J’avais dû vendre la plupart de mes meubles, aussi Ollie s’est assis par terre en tailleur. Je me suis installé sur mon lit. Ollie a retiré sa capuche. Et il m’a regardé.
— Merde, j’ai dit. Merde merde merde.
— Ve fouffre hatrofement, a bafouillé Ollie.
Il avait tellement d’herpès autour de sa bouche qu’il ne pouvait plus l’ouvrir beaucoup. C’est pour ça qu’il parlait n’importe comment.
— Ve te vure que fé l’henffer, a dit Ollie.
Je me suis levé et je suis allé me laver les mains. Tout cet herpès, ça m’a donné envie de me laver les mains. Si j’avais été mal élevé j’aurais carrément filé sous la douche, mais j’ai craint que Ollie ne le prenne mal.

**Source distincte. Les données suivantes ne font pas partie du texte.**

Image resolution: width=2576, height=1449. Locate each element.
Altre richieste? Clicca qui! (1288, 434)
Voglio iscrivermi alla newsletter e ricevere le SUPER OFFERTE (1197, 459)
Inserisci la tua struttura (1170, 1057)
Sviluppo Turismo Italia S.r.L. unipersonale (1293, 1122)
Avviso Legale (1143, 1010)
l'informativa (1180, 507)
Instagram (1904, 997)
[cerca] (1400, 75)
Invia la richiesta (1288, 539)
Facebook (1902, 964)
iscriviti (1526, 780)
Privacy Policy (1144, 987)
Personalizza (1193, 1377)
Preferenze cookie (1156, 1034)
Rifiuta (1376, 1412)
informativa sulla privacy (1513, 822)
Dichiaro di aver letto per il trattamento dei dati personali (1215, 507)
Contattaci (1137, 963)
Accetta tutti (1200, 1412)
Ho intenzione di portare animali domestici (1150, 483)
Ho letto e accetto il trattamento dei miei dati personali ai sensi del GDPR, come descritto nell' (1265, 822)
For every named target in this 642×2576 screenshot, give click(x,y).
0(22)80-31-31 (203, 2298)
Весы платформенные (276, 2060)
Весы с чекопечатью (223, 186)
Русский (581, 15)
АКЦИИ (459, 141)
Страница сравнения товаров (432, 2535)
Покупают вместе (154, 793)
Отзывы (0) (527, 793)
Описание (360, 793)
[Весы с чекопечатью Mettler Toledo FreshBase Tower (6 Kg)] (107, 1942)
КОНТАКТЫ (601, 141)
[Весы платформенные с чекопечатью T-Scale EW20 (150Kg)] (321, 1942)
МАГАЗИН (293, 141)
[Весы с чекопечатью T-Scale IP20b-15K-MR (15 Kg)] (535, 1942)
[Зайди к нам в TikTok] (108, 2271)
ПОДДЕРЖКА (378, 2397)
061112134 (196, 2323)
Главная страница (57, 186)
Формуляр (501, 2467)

— Ça gratte ? j’ai demandé.
— Thu peu pas himaginer, il a dit. Vai enfie deh prenddre hun hépluche-phatates et deh m’épluchher lah peauh.
— Fais pas ça.
— Oh, merfi duh confeil.
Je me sentais mal à l’aise. J’ai ouvert la fenêtre. Je suis resté penché un moment pour respirer l’air frais et oublier l’odeur grasse que Ollie trimbalait avec lui et sa peau en croûte.

 

Voilà. J’imagine que je n’ai pas besoin d’en dire plus. Pour la nouvelle dans son intégralité, je pense qu’il est très peu probable qu’elle apparaisse quelque part un jour. Je déteste cette nouvelle. Elle ne tient pas debout. Même pour une carte blanche.